First, let's be clear, I am not a gunsmith.
I use Weaver 2 pc bases entirely, on Mausers. My low budget home made methods are crude but work. Get a piece of 1" cold rolled or similar, 6 to 12" long, drill a dead true hole, 1/4" or so thru the long axis. This is your "peep sight". Attach your scope rings and bases, clamp the barreled action securely in a vise or vee blocks. Align the barrel bore, you're looking thru it, at a distant easily discernible object, put the "peep sight" with the bases and rings attached atop the action, adjust bases and rings as necessary so that the peep sight is aligned with the same "target'' as the barrel. Clamp in place, rechecking alignment, mark the base locations with a needle point scribe or your preferred method. Then apply an adhesive to the bases and the action, reassemble, recheck alignment after clamping firmly and allow time for adhesive to work. Remove rings and peep sight assembly, carefully transfer punch your receiver thru the base holes, remove the bases, spot, drill and tap each hole from the same setup on the drill press table. When done, your bases will be aligned to the boreline, which is more than you can say for some factory jobs where you don't have enough scope adjustment travel to compensate for mis-aligned holes.
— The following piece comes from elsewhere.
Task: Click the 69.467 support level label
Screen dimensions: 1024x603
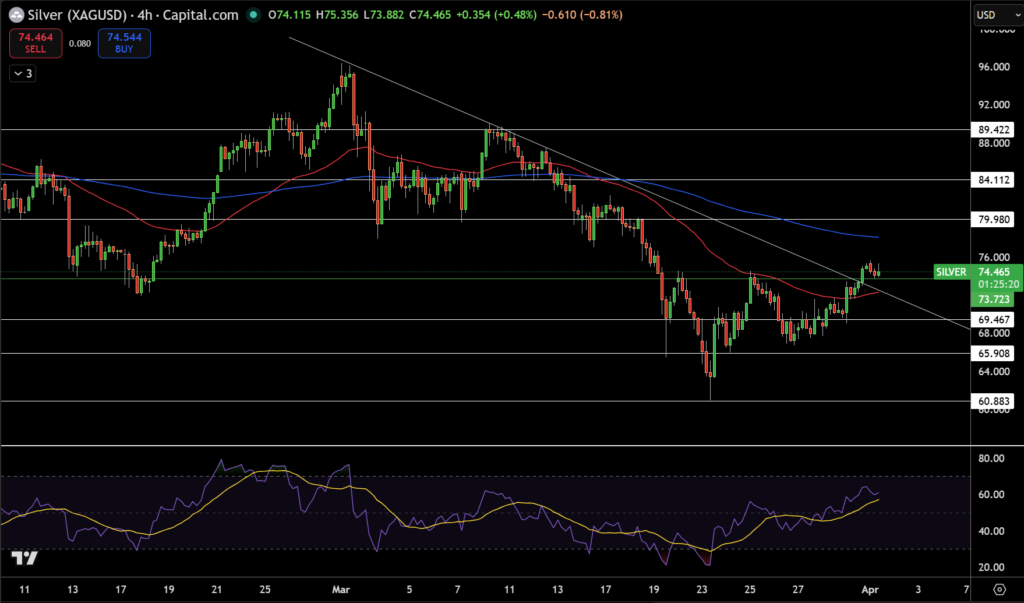Action: pyautogui.click(x=994, y=319)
Depth: It is much handier to un-barrel your action for drilling and tapping...but if you want to do it with bbl on don't be afraid to run the tap drill into the barrel threads a little, you will hear and feel the transition, be very cautious, this is where drills are shattered, I prefer to hand rotate the drill the last 50 thou or so.
The most important thing is to calculate the front to rear hole location on the front receiver bridge. Avoid ending up with a hole straddling the locking lug recess and the locking lug abutment. Front hole should be a through hole, rear hole can be a blind hole, you can measure receiver thickness at that point with calipers. If you buy new bases, you can use the screws supplied to calculate depth, remembering to go a little deeper for your bottom tap. I strongly suggest all three taps, start, plug and bottom. Last word, most modern scopes have very short main tubes for the rings on the long '98 action. If you go that route, the front base needs to be an "extension base" or an extension ring, think ahead.